Baseball stadium in Trenton, New Jersey

Trenton Thunder Ballpark, formerly known as Mercer County Waterfront Park and Arm & Hammer Park, is a ballpark in Trenton, New Jersey. It is the home park for the Trenton Thunder, a collegiate summer baseball team of the MLB Draft League. They were previously a Double-A level Minor League Baseball team of the Eastern League (1994–2020). For 2021, it served as temporary home of Triple-A East's Buffalo Bisons, as their regular stadium, Sahlen Field, was being used by the Toronto Blue Jays due to travel restrictions brought on by the COVID-19 pandemic. The official seating capacity is 6,440.

==History==
The park was built for the 1994 season, although it opened several weeks late due to a rough winter that hampered construction. The sod also was unable to take properly that season, and the field did not properly drain, leading to rainouts on evenings where the sun had been out since noon. The drainage problem was fixed in 1995.

The stadium was originally named the Mercer County Waterfront Park when it opened. In 1999, a year after former Trenton Thunder team owner Samuel J. Plumeri Sr. died, the field at the park was named after him, in honor of his role in bringing minor league baseball back to Trenton. In November 2012, the New Jersey–based Church and Dwight company / Arm & Hammer purchased the ballpark's naming rights. Following the 2020 season the sponsorship was discontinued as the professional minor league Thunder lost their affiliation as part of the 2021 reorganization of Minor League Baseball.

On July 8, 1996, the ballpark hosted the Double-A All-Star Game in which a team of National League-affiliated All-Stars defeated a team of American League-affiliated All-Stars, 6–2, before 8,369 people in attendance.

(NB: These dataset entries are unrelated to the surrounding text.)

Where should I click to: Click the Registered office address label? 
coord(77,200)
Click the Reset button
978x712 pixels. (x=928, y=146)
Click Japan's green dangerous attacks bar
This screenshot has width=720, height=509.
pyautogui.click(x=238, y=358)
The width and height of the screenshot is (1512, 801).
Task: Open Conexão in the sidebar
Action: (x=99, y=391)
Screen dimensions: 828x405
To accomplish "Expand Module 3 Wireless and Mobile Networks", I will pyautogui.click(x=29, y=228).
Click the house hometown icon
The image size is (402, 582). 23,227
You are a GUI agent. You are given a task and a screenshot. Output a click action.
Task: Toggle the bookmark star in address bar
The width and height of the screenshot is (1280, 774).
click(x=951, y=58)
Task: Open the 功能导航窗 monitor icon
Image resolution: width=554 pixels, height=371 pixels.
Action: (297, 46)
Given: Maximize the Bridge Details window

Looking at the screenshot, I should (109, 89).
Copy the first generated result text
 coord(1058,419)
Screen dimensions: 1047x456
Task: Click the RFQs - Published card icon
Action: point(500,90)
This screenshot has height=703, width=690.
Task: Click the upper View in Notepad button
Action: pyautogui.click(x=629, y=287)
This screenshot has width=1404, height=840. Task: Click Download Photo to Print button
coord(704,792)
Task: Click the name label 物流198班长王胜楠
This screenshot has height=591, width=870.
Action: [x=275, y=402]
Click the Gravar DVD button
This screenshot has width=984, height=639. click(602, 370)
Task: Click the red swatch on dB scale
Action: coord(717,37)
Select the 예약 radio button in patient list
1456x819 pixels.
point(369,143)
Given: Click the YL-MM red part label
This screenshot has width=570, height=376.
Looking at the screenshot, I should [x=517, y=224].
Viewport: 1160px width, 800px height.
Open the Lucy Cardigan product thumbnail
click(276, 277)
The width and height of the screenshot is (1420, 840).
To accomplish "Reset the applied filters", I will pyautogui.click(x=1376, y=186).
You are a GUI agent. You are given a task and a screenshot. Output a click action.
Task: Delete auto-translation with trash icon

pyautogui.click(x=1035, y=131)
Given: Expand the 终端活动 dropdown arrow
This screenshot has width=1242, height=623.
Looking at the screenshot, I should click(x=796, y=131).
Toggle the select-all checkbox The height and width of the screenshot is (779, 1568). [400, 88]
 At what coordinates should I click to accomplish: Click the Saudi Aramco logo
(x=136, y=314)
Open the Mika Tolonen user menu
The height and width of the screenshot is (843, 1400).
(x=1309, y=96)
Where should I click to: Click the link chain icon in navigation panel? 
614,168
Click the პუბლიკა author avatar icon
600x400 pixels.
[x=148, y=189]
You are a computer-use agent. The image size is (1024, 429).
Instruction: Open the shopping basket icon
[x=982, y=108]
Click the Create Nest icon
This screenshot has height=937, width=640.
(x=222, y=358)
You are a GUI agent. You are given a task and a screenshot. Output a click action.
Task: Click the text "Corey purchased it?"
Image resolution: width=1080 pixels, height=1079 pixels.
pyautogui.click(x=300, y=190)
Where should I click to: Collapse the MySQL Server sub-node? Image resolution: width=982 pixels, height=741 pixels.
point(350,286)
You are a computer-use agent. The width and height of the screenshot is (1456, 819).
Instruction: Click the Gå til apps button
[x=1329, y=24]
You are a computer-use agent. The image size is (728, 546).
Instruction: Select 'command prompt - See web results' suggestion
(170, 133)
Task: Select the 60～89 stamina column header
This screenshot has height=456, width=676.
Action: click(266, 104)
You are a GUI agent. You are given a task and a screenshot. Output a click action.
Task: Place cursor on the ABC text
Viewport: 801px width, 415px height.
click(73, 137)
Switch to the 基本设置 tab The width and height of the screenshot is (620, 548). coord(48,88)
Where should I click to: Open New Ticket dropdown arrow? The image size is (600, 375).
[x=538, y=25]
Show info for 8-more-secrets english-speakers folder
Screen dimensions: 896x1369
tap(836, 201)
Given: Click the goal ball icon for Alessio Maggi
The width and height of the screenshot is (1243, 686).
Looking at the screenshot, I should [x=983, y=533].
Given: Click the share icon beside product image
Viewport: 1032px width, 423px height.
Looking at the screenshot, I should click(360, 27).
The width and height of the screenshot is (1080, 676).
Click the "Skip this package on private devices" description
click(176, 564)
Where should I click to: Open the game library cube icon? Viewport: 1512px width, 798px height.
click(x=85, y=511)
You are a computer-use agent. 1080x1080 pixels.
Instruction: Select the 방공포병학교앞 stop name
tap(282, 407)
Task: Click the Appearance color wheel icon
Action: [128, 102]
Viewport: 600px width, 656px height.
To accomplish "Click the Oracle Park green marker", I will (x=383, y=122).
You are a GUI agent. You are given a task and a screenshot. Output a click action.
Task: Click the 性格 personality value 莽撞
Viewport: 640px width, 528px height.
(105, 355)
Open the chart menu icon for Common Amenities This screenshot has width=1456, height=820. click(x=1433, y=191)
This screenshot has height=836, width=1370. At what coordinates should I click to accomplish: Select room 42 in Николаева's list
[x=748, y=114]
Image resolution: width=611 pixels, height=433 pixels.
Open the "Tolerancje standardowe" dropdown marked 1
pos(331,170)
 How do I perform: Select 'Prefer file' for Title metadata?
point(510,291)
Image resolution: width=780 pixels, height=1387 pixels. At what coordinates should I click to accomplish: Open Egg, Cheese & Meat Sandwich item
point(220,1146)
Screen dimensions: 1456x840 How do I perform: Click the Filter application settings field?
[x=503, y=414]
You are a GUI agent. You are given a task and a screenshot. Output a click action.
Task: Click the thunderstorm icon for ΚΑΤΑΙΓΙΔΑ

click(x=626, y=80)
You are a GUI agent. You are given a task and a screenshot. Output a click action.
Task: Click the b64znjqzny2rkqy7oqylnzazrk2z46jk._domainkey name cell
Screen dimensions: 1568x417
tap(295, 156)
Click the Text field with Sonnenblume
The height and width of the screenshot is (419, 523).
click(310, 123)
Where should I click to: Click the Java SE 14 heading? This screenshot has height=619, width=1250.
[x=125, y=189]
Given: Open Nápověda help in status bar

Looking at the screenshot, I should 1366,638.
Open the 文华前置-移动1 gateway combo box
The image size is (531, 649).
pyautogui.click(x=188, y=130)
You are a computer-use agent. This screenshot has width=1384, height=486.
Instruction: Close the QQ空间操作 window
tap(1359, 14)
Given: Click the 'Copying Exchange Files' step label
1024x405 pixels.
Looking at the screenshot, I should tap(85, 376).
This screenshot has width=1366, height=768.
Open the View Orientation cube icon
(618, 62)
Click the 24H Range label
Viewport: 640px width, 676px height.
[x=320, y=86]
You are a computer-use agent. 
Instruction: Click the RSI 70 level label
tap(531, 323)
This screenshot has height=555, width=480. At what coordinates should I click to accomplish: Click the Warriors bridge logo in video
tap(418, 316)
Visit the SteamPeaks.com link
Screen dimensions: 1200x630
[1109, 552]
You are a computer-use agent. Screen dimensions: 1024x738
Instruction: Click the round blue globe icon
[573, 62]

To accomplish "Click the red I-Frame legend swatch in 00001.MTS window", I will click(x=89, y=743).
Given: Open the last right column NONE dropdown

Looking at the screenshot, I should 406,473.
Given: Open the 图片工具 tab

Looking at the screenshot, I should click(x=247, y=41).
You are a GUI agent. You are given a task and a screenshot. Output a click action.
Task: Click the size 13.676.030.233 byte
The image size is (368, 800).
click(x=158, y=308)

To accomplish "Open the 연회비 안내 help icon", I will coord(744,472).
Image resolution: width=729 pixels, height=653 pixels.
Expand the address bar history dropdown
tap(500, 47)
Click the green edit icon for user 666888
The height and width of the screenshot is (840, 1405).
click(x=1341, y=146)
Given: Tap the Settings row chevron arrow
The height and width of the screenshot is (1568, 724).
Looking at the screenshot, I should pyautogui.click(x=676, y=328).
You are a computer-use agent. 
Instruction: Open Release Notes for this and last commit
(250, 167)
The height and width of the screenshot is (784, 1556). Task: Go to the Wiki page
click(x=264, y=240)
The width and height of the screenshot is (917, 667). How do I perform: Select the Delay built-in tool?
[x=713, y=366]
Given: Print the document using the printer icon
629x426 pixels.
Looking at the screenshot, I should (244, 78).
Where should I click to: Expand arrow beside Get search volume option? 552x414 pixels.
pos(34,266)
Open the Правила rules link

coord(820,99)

In June 2014, the park hosted the first-ever, gold- and bronze-medal games in baseball for the Special Olympics USA National Games. In 2018, it hosted the Eastern League All-Star Game.

===Attendance records===
The ballpark set a record for game attendance on July 3, 2011, when the Thunder played the Altoona Curve. The game had the fortune of falling on the Independence Day holiday weekend, as well as featuring an injury rehabilitation appearance by Derek Jeter of the New York Yankees, the Thunder's major league affiliate at the time. The official attendance for the game was 9,212.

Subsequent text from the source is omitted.